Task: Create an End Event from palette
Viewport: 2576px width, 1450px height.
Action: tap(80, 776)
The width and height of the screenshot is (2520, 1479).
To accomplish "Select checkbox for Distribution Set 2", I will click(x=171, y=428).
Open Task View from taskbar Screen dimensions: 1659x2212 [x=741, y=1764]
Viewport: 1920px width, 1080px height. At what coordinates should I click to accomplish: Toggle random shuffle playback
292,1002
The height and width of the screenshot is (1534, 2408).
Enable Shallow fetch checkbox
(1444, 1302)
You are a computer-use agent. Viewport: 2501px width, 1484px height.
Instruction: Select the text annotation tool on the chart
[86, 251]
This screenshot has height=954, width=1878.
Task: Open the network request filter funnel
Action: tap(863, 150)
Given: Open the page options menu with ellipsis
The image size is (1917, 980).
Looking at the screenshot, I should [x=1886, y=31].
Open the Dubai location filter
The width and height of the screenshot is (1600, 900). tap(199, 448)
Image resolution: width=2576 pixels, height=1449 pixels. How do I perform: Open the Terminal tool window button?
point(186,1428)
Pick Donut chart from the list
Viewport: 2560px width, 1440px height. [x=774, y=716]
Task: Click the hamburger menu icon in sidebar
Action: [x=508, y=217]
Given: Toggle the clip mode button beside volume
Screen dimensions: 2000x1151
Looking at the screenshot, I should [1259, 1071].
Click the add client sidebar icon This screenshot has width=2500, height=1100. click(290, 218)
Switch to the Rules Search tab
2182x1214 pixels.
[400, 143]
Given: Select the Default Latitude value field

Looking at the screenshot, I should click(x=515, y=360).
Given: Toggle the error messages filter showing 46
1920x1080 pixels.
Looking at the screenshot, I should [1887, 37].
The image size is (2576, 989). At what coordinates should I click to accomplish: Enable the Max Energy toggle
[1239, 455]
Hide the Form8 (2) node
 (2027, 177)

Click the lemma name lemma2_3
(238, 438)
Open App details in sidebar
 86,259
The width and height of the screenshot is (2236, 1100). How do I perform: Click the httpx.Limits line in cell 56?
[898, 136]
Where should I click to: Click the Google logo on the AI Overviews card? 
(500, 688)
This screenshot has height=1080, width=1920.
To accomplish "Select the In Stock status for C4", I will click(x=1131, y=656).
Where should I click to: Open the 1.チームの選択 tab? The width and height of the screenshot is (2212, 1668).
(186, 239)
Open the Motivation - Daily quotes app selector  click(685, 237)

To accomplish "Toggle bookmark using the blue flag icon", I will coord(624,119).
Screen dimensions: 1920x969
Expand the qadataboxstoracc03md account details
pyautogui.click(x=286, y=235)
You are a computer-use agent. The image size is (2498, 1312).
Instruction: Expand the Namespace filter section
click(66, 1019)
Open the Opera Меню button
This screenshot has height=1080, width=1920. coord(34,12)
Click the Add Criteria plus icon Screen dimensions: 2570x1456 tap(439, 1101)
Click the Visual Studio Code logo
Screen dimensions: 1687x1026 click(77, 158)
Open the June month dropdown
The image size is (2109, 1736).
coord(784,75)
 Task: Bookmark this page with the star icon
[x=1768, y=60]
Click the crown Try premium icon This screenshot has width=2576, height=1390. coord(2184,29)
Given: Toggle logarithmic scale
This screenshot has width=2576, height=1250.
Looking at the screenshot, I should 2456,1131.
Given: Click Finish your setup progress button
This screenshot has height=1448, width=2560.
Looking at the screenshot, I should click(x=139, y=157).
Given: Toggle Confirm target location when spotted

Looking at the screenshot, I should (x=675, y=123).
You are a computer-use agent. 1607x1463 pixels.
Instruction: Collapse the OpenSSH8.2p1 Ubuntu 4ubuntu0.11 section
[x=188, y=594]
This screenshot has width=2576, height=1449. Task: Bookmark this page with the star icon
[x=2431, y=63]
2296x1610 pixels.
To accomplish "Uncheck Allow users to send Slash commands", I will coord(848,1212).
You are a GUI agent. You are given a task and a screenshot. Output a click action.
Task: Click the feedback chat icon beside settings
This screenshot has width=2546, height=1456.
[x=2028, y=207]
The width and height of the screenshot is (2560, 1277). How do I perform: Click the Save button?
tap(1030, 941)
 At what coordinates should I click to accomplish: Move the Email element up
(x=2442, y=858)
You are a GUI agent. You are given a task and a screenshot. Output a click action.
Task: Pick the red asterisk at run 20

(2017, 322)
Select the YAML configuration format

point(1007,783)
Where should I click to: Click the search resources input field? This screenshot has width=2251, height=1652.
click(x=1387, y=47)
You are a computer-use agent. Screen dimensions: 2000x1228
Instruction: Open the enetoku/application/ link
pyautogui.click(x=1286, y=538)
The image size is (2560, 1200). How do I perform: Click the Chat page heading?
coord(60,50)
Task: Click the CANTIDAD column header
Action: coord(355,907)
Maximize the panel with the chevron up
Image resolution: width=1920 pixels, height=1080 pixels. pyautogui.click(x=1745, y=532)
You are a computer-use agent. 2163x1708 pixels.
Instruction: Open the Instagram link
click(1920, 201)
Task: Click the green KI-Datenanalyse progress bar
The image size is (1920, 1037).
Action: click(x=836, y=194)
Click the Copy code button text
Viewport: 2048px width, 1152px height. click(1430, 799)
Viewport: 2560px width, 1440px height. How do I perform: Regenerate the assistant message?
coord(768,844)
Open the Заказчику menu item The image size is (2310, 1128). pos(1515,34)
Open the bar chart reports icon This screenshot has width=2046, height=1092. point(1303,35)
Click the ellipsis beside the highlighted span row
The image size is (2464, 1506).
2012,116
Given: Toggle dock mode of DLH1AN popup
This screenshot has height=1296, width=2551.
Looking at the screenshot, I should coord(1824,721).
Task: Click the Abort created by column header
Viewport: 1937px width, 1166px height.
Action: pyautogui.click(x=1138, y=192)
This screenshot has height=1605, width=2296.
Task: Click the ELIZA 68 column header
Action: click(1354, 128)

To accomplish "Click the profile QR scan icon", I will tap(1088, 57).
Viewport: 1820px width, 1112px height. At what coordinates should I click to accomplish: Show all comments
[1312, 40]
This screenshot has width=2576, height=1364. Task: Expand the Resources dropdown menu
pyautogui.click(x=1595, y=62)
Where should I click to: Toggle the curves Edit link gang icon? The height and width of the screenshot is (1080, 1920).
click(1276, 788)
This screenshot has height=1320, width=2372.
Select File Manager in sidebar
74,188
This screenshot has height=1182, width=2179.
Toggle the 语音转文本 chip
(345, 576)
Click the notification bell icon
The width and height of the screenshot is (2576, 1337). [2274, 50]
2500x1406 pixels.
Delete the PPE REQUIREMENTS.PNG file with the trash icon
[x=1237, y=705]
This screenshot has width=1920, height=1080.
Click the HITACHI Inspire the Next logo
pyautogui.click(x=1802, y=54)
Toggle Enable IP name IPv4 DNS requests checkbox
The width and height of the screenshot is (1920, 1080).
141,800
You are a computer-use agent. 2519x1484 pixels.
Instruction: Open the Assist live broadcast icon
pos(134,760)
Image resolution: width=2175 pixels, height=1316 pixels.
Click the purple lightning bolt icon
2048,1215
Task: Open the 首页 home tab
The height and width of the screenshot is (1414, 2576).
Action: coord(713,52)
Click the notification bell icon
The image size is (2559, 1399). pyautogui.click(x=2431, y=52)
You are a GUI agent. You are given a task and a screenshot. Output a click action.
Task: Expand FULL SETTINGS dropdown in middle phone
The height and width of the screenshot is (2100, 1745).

== == ==

Work required: A verbatim transcription is needed of the lines above, starting at the line with "Task: Open the 首页 home tab" and ending at the line with "Task: Expand FULL", both included, and of nothing else.

Answer section:
Task: Open the 首页 home tab
The height and width of the screenshot is (1414, 2576).
Action: coord(713,52)
Click the notification bell icon
The image size is (2559, 1399). pyautogui.click(x=2431, y=52)
You are a GUI agent. You are given a task and a screenshot. Output a click action.
Task: Expand FULL SETTINGS dropdown in middle phone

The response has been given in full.